* _Given text_
──────

Secret Menu at Buffalo Wild Wings: The Sauce-Hacking Guide
The secret menu at Buffalo Wild Wings is not a hidden scroll tucked behind the bar under a commemorative March Madness coaster. There is no official underground menu. No server is going to whisper, “Ah yes, you seek the forbidden poultry.” This is a sports bar, not a wing-based Freemason lodge.
What Buffalo Wild Wings has is better and more dangerous: a sauce-and-rub system so large that the “secret menu” is basically what happens when customers look at 26 flavors and say, “Cute. But what if I combine them until the wings taste like a chemical romance novel?”
Buffalo Wild Wings’ official sauce page says the chain has 26 signature sauces and dry rubs, and its current side sauce list includes Buffalo Ranch, Lemon Pepper Sauce, Golden Fire, Honey Garlic, Honey BBQ, Parmesan Garlic, Mild, Medium, Hot, Spicy Garlic, Mango Habanero, Asian Zing, Blazin’ Knockout, Original Buffalo, Wild, Caribbean Jerk, Sweet BBQ, Thai Curry, Teriyaki, Jammin’ Jalapeño, plus dry rubs like Lemon Pepper, Salt & Vinegar, Buffalo, Desert Heat, and Chipotle BBQ. That is not a condiment menu. That is a personality disorder with ramekins.
Does Buffalo Wild Wings Have a Real Secret Menu?
No, not officially. The Buffalo Wild Wings secret menu is mostly fan-made sauce mixing, old-school order names, app customization, and servers kindly tolerating people who think “make it wild” is a secret password instead of a request to put Wild sauce on something.
Older secret-menu guides list items like Vampire Slayer, Dirty Bird, El Loco, Make It Wild, Dragon Fire, Blazin’ queso, chili mac and cheese, and other hacks. But the important part is this: do not order by nickname unless your location knows it. Order by ingredients. “Spicy Garlic wings with Parmesan Garlic drizzled on top” works. “Vampire Slayer, please” may get you a stare usually reserved for people who ask if boneless wings are morally wings.
How to Order Secret Menu Items Without Becoming a Wing Goblin
The formula is simple: base item + sauce/rub + extra sauce on the side.

──────

* _What the exercise asks_
Carry on the guide to the Buffalo Wild Wings secret menu, starting right after its final sentence.

* _Recorded information_
──────

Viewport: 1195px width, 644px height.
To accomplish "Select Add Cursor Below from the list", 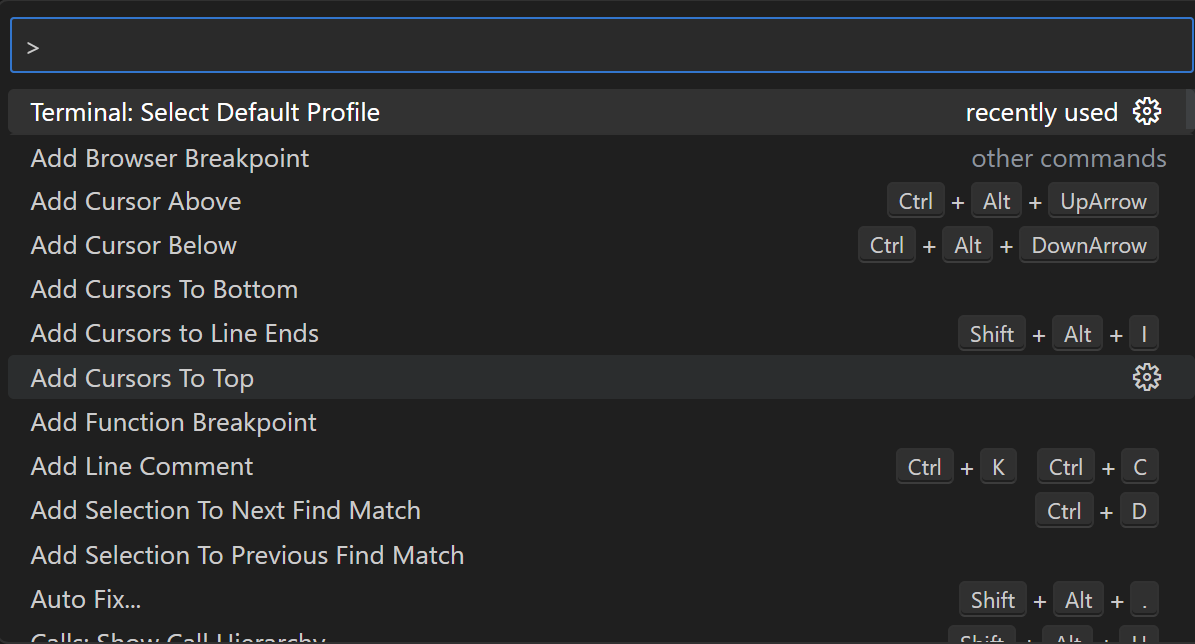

──────

* _Result for this task_
Start with something official: bone-in wings, boneless wings, chicken dippers, fries, nachos, mac and cheese, a burger, a wrap, or a sandwich. Then request one or two specific sauces or rubs. Not seven. You are ordering dinner, not developing a fragrance line.
Buffalo Wild Wings’ current value menu includes bundles like 20 bone-in wings plus fries, 20 boneless wings plus fries, bone-in and boneless combos, wing bundles, wraps, sandwiches, burgers, and fries. The menu has plenty of buildable parts. Your job is to combine them without making the kitchen feel like it accidentally enrolled in a graduate seminar on sauce logistics.
Vampire Slayer Wings: Garlic on Garlic, Because Breath Is Temporary
The classic Vampire Slayer hack is Spicy Garlic wings finished with Parmesan Garlic sauce. Mashed traces the idea to older Buffalo Wild Wings secret-menu chatter: take Spicy Garlic and drizzle Parmesan Garlic on top. It is not subtle. It is not date-night food. It is garlic applying for political office.
To order it now, say: “Can I get wings tossed in Spicy Garlic with Parmesan Garlic on the side or drizzled on top?”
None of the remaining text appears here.